[ASSIGNMENT]: The expected result is every line of the records, printed exactly.

[DATA FOR THE TASK]:
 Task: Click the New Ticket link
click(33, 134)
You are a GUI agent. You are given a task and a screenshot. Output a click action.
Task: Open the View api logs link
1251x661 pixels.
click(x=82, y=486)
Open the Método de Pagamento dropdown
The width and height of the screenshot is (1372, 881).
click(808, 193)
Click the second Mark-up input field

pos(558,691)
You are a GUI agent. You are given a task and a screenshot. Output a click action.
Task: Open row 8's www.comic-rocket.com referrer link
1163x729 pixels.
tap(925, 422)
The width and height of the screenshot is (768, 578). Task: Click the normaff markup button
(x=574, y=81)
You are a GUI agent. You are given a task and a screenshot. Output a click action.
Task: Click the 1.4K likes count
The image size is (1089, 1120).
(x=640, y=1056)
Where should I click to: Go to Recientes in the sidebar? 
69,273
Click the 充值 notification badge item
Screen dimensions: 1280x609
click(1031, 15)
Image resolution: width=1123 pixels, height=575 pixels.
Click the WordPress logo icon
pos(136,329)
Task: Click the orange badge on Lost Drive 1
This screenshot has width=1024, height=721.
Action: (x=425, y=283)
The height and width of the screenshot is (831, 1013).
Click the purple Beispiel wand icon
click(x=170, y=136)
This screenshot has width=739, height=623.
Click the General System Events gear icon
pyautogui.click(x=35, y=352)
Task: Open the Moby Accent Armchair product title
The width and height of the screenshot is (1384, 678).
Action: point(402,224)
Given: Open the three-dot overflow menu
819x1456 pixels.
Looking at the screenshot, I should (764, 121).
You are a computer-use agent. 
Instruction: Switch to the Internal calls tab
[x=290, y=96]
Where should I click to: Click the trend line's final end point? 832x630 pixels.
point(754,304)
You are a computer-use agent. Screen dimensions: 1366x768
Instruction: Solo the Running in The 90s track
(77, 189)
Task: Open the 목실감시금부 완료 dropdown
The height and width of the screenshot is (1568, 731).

[EXERCISE RESPONSE]:
 Task: Click the New Ticket link
click(33, 134)
You are a GUI agent. You are given a task and a screenshot. Output a click action.
Task: Open the View api logs link
1251x661 pixels.
click(x=82, y=486)
Open the Método de Pagamento dropdown
The width and height of the screenshot is (1372, 881).
click(808, 193)
Click the second Mark-up input field

pos(558,691)
You are a GUI agent. You are given a task and a screenshot. Output a click action.
Task: Open row 8's www.comic-rocket.com referrer link
1163x729 pixels.
tap(925, 422)
The width and height of the screenshot is (768, 578). Task: Click the normaff markup button
(x=574, y=81)
You are a GUI agent. You are given a task and a screenshot. Output a click action.
Task: Click the 1.4K likes count
The image size is (1089, 1120).
(x=640, y=1056)
Where should I click to: Go to Recientes in the sidebar? 
69,273
Click the 充值 notification badge item
Screen dimensions: 1280x609
click(1031, 15)
Image resolution: width=1123 pixels, height=575 pixels.
Click the WordPress logo icon
pos(136,329)
Task: Click the orange badge on Lost Drive 1
This screenshot has width=1024, height=721.
Action: (x=425, y=283)
The height and width of the screenshot is (831, 1013).
Click the purple Beispiel wand icon
click(x=170, y=136)
This screenshot has width=739, height=623.
Click the General System Events gear icon
pyautogui.click(x=35, y=352)
Task: Open the Moby Accent Armchair product title
The width and height of the screenshot is (1384, 678).
Action: point(402,224)
Given: Open the three-dot overflow menu
819x1456 pixels.
Looking at the screenshot, I should (764, 121).
You are a computer-use agent. 
Instruction: Switch to the Internal calls tab
[x=290, y=96]
Where should I click to: Click the trend line's final end point? 832x630 pixels.
point(754,304)
You are a computer-use agent. Screen dimensions: 1366x768
Instruction: Solo the Running in The 90s track
(77, 189)
Task: Open the 목실감시금부 완료 dropdown
The height and width of the screenshot is (1568, 731).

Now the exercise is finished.